David Dykes injured his back while working as a winery worker for E & J Gallo Winery (Gallo) in September 1996. As a result of the injury, a workers’ compensation administrative law judge (WCJ) approved a stipulated agreement on March 26, 1999, to provide Dykes with future medical care and a 20.5 percent permanent disability award worth $11,680 in compensation. Dykes returned to work with Gallo with a lighter duty and a medical restriction of lifting up to 50 pounds. By January 2002, his condition improved and his work restrictions were lifted.

On October 28, 2002, Dykes again injured his back while working for Gallo. Following a November 2004 workers’ compensation hearing, a WCJ determined that Dykes was temporarily totally disabled between November 12, 2002 through March 25, 2004, when he became 73 percent permanently disabled. Adjusting for Dykes’s age and occupation, a 73 percent disability award translated to a weekly $230 payment over 453.50 weeks for a total sum of $104,305. From the award, the WCJ subtracted the $11,680 in compensation previously paid to settle Dykes’s 1996 back injury, as well as 12 percent in attorney fees. The WCJ also awarded Dykes future medical treatment as reasonably necessary to cure or relieve the injury. Gallo was permissibly self-insured for purposes of workers’ compensation at the time of both injuries. (See Lab. Code, 1 § 3700; Denny’s Inc. v. Workers’ Comp. Appeals Bd. (2003) 104 Cal.App.4th 1433, 1439 [129 Cal.Rptr.2d 53].)

Gallo timely petitioned the Workers’ Compensation Appeals Board (WCAB) for reconsideration, contending that the Labor Code mandated subtracting the percentage, not dollar amount, of the prior award from Dykes’s disability award. The WCJ advised the WCAB in a report and recommendation by repeating her original analysis without addressing the calculation issue. On January 5, 2005, WCAB Commissioners Frank M. Brass, William K. O’Brien, and Janice Jamison Murray summarily denied reconsideration by adopting and incorporating the reasoning from the WCJ’s report.

DISCUSSION

The Legislature enacted Senate Bill No. 899 (2003-2004 Reg. Sess.) (Sen. Bill 899), effective April 19, 2004, as a comprehensive plan to reform the workers’ compensation system. Among the reforms, the legislation amended *1542 the standards of “apportionment,” the process of segregating “ ‘ “the residuals of an industrial injury from those attributable to other industrial injuries, or to nonindustrial factors, in order to fairly allocate the legal responsibility.” ’ ” (Marsh v. Workers’ Comp. Appeals Bd. (2005) 130 Cal.App.4th 906, 911 [30 Cal.Rptr.3d 598].)
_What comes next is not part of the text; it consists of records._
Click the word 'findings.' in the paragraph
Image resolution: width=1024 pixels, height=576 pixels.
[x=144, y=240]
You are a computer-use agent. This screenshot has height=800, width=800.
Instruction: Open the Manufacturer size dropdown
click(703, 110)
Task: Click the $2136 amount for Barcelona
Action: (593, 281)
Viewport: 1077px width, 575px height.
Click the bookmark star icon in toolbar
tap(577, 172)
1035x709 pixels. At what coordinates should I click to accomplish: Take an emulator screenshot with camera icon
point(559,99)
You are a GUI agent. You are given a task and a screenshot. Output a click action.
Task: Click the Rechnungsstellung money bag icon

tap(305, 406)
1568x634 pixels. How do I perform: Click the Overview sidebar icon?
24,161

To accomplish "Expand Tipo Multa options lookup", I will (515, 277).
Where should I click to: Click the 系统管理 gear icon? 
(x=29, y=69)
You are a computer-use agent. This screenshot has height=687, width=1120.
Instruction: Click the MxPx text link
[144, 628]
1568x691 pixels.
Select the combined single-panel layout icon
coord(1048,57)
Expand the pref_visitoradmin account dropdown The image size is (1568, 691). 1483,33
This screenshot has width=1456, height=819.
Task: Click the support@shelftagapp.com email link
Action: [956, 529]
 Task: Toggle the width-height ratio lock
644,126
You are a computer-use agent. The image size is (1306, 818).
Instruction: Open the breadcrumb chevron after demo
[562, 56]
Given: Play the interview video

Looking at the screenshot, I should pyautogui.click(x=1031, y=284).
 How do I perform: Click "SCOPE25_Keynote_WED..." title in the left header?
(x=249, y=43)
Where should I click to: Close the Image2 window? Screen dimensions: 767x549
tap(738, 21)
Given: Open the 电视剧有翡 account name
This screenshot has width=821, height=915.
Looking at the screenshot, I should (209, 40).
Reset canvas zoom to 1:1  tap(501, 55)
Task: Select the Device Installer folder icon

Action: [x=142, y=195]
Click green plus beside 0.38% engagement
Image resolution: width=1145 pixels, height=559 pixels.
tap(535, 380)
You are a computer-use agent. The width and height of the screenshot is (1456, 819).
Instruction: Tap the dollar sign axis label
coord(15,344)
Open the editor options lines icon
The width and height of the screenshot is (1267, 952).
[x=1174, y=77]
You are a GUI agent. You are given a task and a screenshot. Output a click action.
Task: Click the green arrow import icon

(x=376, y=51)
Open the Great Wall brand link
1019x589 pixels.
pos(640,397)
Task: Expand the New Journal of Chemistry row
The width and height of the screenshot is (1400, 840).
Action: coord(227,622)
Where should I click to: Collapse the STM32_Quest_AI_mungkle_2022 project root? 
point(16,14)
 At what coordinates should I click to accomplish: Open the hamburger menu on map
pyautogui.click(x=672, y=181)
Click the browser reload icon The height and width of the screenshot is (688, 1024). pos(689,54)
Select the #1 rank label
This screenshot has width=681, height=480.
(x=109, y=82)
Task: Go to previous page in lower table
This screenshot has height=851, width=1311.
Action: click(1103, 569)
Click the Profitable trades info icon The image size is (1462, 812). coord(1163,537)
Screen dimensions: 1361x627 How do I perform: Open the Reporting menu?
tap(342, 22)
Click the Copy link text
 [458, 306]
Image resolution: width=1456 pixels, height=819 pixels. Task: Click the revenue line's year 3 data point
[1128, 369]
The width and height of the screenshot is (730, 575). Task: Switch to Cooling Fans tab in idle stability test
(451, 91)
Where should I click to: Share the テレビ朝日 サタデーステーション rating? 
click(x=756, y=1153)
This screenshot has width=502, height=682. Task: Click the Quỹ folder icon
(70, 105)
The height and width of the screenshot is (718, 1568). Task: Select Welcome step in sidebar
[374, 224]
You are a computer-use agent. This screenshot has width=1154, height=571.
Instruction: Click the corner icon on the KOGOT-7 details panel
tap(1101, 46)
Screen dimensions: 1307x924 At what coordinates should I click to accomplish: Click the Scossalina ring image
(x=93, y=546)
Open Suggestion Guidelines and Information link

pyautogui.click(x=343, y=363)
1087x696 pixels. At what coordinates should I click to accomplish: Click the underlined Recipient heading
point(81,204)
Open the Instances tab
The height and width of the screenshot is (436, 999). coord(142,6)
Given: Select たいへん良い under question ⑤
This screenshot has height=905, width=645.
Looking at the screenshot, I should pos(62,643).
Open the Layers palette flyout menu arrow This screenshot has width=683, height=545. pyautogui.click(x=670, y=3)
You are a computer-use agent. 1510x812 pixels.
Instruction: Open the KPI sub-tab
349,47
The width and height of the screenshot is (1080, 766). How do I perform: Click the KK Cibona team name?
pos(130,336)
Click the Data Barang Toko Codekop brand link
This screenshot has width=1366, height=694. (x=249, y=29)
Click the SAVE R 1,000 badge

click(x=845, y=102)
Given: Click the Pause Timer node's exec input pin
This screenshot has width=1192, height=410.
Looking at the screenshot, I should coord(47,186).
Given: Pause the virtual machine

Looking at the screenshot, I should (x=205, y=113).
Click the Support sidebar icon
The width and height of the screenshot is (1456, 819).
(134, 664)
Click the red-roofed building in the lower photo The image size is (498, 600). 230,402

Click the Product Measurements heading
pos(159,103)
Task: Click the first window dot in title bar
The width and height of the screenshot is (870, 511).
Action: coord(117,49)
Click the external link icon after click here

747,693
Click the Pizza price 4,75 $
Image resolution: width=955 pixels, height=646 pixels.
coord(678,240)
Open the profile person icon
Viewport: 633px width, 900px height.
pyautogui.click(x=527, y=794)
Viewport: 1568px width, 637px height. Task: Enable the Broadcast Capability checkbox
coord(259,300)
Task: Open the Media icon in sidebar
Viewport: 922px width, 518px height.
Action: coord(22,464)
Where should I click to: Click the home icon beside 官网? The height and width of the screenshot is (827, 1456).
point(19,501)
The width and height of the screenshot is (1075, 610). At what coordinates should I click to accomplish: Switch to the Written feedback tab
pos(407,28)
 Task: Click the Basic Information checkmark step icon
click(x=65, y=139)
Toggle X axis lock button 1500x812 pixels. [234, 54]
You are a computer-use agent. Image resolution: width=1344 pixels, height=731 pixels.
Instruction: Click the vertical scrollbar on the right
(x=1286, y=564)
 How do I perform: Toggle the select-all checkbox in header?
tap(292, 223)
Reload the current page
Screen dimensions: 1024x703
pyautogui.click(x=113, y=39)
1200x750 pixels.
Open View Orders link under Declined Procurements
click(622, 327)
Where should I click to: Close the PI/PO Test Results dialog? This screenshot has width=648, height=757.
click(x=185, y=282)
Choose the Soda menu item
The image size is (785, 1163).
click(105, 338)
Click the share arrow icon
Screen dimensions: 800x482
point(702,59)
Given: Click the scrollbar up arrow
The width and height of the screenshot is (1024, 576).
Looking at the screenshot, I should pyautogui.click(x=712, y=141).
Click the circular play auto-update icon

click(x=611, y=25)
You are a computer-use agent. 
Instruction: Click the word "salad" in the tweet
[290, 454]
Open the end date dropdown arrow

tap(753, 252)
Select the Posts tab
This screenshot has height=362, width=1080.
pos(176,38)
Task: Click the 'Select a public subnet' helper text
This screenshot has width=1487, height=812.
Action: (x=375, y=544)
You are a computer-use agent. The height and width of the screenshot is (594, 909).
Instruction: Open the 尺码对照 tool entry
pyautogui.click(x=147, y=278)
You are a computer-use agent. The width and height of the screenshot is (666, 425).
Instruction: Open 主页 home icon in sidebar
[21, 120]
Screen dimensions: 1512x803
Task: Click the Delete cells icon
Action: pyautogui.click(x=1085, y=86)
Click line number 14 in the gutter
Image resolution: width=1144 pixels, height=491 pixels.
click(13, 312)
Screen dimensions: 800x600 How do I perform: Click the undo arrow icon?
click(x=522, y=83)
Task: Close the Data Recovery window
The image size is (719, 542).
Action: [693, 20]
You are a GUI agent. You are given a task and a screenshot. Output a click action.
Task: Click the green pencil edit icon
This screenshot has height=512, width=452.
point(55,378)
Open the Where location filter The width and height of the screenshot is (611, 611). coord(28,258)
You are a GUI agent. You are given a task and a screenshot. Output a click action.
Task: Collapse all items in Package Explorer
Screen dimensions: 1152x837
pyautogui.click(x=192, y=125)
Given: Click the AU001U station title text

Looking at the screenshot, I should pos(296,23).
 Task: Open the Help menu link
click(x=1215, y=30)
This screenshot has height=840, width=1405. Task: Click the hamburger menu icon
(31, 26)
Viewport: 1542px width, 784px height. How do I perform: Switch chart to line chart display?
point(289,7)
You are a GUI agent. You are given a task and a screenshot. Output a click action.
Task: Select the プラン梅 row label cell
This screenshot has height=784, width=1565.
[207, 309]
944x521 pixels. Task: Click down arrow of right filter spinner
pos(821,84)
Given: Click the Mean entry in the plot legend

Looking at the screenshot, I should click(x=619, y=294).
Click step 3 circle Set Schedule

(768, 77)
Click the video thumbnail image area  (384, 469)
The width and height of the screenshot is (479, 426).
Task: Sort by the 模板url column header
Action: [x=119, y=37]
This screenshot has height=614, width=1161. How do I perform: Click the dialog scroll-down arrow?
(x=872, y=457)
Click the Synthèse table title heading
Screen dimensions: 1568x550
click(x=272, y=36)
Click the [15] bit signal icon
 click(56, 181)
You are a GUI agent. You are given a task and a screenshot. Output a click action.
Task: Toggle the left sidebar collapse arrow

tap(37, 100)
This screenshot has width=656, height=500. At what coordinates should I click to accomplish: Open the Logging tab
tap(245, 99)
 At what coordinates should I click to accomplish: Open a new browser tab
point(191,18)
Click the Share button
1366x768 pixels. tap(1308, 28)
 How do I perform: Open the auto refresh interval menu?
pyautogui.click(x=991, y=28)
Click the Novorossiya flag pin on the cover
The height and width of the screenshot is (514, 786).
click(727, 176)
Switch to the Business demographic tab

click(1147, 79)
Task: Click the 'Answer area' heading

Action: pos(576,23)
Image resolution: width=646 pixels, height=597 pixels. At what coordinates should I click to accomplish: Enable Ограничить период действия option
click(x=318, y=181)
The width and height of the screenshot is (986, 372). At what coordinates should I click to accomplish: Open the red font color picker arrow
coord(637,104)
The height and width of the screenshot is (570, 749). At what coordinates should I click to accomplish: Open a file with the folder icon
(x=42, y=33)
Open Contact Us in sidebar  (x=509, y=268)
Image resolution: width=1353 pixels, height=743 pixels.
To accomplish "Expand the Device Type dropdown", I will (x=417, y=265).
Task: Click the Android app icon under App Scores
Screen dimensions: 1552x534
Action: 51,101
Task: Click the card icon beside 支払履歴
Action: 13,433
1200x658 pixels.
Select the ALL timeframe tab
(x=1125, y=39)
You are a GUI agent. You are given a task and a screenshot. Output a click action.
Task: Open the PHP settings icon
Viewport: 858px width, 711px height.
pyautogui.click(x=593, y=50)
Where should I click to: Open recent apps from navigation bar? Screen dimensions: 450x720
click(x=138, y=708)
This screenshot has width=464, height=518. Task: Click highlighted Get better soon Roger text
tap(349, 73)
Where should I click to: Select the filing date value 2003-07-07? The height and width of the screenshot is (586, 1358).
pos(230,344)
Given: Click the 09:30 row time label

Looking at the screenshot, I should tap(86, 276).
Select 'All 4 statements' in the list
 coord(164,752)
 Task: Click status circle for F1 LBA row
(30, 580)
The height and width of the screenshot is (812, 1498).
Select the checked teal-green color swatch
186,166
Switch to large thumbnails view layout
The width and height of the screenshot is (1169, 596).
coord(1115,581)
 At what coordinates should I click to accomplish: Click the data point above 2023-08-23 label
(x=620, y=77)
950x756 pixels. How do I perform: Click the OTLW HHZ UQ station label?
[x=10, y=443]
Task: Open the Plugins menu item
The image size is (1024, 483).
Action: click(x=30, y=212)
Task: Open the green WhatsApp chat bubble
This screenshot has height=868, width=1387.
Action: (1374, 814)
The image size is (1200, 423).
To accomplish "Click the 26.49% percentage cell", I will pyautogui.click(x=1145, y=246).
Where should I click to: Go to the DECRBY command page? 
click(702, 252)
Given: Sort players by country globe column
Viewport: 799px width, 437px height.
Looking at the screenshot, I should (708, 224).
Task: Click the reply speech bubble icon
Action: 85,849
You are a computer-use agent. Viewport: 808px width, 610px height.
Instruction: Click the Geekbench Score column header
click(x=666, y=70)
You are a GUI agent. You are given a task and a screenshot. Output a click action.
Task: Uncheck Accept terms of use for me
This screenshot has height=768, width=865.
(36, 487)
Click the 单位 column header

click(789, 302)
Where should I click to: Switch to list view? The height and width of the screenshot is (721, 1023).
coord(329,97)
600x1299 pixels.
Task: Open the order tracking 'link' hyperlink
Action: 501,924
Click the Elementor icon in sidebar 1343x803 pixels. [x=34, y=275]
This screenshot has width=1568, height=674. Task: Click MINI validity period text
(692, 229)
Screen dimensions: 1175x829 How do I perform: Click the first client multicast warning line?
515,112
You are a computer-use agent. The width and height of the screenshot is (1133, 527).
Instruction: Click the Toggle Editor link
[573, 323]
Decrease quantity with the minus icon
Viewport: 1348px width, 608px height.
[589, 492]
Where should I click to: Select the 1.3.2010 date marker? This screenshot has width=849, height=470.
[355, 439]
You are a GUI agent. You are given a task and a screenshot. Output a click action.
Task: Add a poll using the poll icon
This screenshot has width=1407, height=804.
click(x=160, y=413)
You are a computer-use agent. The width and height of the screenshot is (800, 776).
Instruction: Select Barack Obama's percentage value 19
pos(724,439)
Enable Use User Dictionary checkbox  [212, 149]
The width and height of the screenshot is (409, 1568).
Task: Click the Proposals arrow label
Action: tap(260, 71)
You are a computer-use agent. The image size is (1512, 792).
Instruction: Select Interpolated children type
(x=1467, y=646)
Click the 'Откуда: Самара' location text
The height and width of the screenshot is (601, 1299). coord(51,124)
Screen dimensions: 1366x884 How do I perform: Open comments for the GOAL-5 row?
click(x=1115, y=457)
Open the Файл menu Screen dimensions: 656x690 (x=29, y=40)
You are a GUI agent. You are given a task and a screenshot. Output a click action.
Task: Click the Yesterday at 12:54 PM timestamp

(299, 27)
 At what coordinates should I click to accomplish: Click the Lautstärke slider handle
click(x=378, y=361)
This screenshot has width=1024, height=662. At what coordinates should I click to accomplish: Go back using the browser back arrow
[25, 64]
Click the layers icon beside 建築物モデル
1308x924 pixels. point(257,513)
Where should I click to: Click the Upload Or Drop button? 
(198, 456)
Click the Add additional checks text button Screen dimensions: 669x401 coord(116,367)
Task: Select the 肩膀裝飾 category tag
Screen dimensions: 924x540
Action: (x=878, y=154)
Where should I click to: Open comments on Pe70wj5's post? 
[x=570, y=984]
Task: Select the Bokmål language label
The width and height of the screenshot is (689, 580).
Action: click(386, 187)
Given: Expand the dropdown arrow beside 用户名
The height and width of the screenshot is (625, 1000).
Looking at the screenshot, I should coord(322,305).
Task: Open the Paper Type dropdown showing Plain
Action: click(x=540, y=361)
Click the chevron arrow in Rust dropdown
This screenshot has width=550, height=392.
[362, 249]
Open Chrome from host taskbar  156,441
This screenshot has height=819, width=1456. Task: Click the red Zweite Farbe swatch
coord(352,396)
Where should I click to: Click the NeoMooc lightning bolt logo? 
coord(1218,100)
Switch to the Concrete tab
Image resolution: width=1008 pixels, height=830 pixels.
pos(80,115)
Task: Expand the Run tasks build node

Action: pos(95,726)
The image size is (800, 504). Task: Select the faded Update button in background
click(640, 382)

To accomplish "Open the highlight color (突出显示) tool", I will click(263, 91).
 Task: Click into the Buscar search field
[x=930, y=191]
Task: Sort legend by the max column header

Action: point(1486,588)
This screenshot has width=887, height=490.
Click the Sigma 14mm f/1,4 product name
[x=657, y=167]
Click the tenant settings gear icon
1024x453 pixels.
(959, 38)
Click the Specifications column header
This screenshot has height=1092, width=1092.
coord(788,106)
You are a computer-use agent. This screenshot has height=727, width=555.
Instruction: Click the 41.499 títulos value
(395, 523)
“Before the enactment of Sen. Bill 899, apportionment was ‘concerned with the disability, not its cause or pathology.’ ” (Marsh v. Workers’ Comp. Appeals Bd., supra, 130 Cal.App.4th at p. 912.) “Because the statutes focused on disability, an employer could be liable to the full extent an industrial injury accelerates, aggravates, or ‘lights up’ a nondisabling preexisting disease, condition, or physical impairment.” (Ibid.)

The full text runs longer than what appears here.